Passage for review:

-- Opening Marker --

Thursday, April 23, 2009

Take your child to work day... is today.

Still at home this morning - getting the kids ready for their day. Wade and Paige have nothing special planned, but Olivia and Meredith are going to spend the day with Daddy at the Police Dept.

I guess they have tours of the PD and Fire Dept planned, plus lunch with Daddy. It should be a great day for them.

Bryan's ex is one of 3 people that work in the community affairs dept, which is the group that will have our kids for the day. I'm curious to know how she will act around the girls.

She has seen them a few times, but this will be a first... them spending the day with her. (I hear only 20 kids signed up)

She never changed her last name... it is still Davis, so I'm wondering if the girls will notice and make innocent comments like,' that's the same name as ours'.

I doubt she'd have the guts to identify herself... but if she did that'll be a big problem for me, since the children know NOTHING about lives led before Bryan and I got together.

Did you know that our 10th anniversary is tomorrow? Exciting, huh? My parents are going to watch the kids so we can go out to dinner. I wanted to go out with my parents, but our babysitter has had lots of personal issues so I can't ask her right now. It'll be nice to go out just me and him... no plans yet - we'll stay close to home, I'm sure.

Anyway, I gotta go get everyone ready. I'll let you know if Val opens her mouth.

Wednesday, April 15, 2009

Update on Paige's foot.


Just wanted to thrown in that the school, yesterday morning, said that Paige had spent the day with her shoes on and off. They said that the left one has a hard time staying on.

She had only had the shoe on for a short time.

I felt better, because I thought that she had had her toe curled under for 9 hours.

-- Closing Marker --

Requirement 1: According to the family blog, which two children are spending take your child to work day at the Police Dept?
Requirement 2: Continue the family blog from its final sentence, keeping the same first-person voice.

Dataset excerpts
-- Opening Marker --

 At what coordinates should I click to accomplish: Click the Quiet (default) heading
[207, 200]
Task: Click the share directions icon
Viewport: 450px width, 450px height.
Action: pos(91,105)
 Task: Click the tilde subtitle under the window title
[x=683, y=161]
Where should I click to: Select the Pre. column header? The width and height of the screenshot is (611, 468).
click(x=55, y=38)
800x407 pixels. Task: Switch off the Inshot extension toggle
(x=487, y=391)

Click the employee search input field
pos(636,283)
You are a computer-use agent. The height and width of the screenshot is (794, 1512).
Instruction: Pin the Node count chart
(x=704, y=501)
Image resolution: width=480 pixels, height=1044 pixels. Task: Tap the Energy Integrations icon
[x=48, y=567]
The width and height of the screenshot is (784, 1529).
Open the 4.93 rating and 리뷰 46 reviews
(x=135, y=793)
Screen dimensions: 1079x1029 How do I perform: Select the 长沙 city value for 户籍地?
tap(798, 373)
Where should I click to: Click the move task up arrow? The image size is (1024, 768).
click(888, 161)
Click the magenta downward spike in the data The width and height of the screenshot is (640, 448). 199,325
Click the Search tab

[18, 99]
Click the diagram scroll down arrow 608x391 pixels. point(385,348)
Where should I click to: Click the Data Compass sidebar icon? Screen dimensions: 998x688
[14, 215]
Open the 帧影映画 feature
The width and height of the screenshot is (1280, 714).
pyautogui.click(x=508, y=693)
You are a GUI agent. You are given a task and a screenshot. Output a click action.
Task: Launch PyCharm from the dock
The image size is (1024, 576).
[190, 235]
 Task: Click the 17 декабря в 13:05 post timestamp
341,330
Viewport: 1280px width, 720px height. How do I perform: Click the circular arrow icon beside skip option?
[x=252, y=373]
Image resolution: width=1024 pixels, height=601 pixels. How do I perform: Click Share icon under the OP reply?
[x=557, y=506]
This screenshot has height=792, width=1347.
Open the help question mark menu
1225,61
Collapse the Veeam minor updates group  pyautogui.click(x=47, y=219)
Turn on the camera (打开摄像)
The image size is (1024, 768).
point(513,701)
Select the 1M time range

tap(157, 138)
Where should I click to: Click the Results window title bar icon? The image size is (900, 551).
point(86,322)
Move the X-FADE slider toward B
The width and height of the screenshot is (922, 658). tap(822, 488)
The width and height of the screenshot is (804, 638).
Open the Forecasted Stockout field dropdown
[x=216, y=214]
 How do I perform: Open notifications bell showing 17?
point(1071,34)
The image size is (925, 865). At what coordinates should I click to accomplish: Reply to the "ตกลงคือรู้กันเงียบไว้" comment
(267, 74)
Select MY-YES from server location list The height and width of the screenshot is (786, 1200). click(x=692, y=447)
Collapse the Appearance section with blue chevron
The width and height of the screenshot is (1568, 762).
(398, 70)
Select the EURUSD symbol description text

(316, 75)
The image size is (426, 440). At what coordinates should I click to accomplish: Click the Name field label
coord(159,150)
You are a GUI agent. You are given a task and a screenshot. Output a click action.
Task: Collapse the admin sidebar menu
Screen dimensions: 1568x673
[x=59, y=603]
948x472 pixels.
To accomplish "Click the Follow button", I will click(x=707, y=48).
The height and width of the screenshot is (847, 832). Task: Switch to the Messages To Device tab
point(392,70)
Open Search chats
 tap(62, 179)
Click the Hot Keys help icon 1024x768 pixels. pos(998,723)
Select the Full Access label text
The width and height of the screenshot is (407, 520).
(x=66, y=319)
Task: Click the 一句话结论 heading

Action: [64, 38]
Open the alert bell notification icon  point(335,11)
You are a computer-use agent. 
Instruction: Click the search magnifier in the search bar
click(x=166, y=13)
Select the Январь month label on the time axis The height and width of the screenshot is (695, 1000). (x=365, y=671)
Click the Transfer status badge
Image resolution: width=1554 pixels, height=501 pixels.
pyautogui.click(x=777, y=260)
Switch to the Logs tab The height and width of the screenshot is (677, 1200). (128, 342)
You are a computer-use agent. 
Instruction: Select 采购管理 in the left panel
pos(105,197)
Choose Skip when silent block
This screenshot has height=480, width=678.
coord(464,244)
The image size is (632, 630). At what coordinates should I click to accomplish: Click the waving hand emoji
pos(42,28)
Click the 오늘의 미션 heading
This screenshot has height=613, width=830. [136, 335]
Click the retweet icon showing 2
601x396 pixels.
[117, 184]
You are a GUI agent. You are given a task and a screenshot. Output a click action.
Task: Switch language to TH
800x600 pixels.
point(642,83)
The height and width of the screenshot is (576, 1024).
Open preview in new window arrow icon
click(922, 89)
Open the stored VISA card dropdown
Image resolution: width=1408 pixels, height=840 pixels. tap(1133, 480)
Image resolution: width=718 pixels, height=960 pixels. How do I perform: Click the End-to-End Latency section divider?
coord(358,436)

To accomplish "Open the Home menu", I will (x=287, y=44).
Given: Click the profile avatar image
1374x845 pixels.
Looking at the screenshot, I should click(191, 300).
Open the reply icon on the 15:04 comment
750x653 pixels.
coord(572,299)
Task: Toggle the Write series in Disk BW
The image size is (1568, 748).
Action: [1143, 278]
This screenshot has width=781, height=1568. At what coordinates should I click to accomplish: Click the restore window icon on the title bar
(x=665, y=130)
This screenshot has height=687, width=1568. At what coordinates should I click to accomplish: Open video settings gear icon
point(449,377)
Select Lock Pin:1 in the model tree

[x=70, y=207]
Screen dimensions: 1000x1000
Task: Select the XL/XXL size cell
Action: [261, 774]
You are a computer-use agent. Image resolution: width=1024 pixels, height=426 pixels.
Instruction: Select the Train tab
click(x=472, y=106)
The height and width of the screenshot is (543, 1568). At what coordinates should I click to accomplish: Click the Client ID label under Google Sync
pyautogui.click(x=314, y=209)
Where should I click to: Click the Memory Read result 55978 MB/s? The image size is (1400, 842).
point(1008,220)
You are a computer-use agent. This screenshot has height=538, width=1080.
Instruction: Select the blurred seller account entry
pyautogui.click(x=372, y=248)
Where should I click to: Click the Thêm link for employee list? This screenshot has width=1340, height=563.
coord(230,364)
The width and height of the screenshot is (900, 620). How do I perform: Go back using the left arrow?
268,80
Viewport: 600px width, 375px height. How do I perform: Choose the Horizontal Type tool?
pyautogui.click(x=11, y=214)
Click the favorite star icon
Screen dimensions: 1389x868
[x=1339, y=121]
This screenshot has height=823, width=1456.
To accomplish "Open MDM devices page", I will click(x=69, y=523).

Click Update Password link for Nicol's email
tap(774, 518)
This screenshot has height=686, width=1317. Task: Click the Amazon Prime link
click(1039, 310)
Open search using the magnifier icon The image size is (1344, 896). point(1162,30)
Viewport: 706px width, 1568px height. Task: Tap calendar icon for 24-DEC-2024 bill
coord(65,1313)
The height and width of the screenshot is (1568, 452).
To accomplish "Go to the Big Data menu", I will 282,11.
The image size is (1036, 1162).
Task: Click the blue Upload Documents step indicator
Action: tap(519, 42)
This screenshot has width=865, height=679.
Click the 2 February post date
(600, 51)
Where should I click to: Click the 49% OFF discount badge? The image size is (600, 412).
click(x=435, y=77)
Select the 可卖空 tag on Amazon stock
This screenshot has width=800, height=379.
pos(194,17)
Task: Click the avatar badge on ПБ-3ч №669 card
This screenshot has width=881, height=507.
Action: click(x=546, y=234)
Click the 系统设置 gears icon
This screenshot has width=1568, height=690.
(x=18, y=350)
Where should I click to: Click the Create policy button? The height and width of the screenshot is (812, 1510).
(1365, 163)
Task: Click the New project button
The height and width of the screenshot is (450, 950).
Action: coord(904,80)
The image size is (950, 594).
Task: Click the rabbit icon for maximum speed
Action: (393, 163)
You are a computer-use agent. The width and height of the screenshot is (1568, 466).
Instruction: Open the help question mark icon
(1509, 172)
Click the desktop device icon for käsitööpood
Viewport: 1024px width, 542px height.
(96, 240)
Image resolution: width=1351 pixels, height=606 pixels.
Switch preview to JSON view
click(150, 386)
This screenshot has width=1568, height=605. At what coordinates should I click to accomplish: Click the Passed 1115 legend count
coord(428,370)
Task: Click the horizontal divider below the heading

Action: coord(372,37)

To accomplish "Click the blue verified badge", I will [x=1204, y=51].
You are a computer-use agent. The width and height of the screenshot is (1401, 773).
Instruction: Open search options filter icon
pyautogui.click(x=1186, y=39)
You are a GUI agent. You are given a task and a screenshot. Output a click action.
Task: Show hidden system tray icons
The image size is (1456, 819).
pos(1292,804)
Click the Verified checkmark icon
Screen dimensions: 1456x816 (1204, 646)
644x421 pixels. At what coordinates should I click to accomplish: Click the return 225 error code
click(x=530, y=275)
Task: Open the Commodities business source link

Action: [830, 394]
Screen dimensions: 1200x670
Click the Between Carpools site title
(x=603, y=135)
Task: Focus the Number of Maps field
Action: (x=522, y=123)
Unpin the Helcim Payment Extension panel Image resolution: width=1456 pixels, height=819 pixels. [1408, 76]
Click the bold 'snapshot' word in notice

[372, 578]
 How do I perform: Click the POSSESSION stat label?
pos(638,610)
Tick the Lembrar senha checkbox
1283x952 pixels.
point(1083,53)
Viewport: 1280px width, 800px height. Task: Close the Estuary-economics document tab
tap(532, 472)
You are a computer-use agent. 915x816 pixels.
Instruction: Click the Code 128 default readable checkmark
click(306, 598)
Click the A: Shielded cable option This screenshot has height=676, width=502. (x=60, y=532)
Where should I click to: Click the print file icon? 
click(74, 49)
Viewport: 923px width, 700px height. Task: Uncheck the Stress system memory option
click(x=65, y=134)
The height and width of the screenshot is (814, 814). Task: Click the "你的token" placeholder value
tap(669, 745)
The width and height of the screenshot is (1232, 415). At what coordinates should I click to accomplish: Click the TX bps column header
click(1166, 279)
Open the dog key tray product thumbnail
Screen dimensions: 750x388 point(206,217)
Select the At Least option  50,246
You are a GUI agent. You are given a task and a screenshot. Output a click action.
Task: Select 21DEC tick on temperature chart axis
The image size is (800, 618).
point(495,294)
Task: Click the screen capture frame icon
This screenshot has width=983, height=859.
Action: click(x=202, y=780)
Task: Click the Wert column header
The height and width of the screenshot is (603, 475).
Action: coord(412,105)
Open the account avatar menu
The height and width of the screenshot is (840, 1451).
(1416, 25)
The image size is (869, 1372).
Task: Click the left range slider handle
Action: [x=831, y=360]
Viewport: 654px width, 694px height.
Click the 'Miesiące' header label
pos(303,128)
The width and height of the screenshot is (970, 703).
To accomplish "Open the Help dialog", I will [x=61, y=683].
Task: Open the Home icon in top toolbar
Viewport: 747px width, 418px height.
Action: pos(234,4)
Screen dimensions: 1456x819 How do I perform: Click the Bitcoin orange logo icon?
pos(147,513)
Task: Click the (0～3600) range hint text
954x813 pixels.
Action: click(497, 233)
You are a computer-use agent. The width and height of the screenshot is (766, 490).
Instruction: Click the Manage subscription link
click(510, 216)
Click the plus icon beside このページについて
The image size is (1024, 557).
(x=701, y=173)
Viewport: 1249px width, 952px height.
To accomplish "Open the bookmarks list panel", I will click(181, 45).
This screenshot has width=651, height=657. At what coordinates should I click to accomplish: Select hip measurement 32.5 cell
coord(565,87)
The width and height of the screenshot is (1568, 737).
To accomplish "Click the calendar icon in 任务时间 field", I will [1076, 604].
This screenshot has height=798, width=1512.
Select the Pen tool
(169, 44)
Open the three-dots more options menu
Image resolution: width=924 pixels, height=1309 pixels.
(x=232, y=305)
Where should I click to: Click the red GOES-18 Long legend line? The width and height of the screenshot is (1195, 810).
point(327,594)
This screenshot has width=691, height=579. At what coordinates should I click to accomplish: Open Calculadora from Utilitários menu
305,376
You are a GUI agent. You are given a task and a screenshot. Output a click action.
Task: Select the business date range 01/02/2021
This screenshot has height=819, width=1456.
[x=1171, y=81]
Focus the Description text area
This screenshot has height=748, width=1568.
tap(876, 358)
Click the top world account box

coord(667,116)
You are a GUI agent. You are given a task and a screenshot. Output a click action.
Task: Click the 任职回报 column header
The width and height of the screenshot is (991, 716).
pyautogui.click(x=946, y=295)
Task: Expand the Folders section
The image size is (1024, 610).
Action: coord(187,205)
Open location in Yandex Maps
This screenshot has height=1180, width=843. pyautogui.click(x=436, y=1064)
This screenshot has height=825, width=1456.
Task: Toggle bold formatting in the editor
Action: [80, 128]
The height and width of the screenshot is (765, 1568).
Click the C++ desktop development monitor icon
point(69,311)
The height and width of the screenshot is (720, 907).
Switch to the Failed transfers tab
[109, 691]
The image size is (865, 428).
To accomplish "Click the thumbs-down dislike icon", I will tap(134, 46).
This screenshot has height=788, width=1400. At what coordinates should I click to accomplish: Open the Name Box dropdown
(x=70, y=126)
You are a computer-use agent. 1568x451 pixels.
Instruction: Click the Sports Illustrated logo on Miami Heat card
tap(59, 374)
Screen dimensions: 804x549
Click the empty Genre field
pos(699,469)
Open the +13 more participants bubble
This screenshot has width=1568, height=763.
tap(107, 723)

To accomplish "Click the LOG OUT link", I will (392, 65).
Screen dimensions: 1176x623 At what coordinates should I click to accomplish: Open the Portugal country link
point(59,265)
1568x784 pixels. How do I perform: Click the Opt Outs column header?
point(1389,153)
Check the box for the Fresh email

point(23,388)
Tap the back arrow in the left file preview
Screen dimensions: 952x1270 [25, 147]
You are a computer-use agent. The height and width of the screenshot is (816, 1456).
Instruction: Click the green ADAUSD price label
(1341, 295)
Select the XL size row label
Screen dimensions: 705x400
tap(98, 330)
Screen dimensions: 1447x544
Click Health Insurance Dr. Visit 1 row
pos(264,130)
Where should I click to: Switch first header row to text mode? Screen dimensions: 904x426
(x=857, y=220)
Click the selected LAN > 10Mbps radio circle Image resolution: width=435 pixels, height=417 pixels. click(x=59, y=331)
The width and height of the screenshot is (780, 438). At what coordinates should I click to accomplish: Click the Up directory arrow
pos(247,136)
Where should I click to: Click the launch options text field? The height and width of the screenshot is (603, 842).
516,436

-- Closing Marker --

Your response 1: Olivia and Meredith.

Your response 2:
No shoes for a while.

Tuesday, April 14, 2009

Paige's foot

Yesterday, when we picked up Paige from the daycare, they told me that she has been crying some all day and that she was cranky. She seems fine when I picked her up.

Get her home and take off her shoes - her brand new sneakers that I just bought this weekend - and find out that her left big toe was curled under her foot and wedged in. This was how I had put on her shoe in the morning - I know this because it took longer to put that shoe on than the right one because she was balling up her foot.

Well, the daycare didn't remove her shoes all day - not even for a nap.

Poor Paige - her big toe was blanch white and stiff. Later, after the blood flow was back, it was swollen.

She is walking fine and this morning it is not bruised.

I rarely see Bryan so angry. He was so mad, he was speechless.

I felt guilty because I put on the shoe - but to not remove it all day wasn't right either.

I'll have much to say to them today.

Saturday, April 11, 2009

Long since I've been on... I know.

I know... I know. I have been bad about updating this thing, but so much has been going on. Busy is normal for us, but the difference is that in what little spare time I've had, recently, I've been reading the Twilight series of books.

OMG! What a fantastic story teller this author is. She could describe maple syrup and you'd feel hungry. It is easy, smooth reading and the fact that it is a sappy love story helps move it along. Just a real page turner.

I read the first book - Twilight - in two and a half days. I read the next book - New Moon - in 4 days. The second book was slower than the first, not as good, but I still like the story she tells.

Rented the movie - terrible. I would give it a 4 on a 1-10 scale. It just didn't capture the passion build up between the two main characters. I like the movie that plays in my head while I'm reading.

There are 4 books in the series, I just bought #3 today. I should be studying for pharm class, but the teacher gave us off this week and we don't have any tests for two weeks.

I am painfully aware that the days of me being able to enjoy a book that doesn't involve medicine are numbered... so I'm taking advantage of the free time.

I'll be starting the #3 book - Eclipse - later tonight. Kids will be in bed - Bryan will be working a detail.

I'll have a quiet house.

Friday, April 3, 2009

Funny story...

Yesterday, I either had the funniest moment of the week... or the most embarassing. You can decide.

(I can't believe I'm about to tell this story)

When I pick up the children, I usually pick up the younger ones first and then go get everyone else. So, when I pulled up to the parking lot of the elementary school - I had Wade and Paige with me.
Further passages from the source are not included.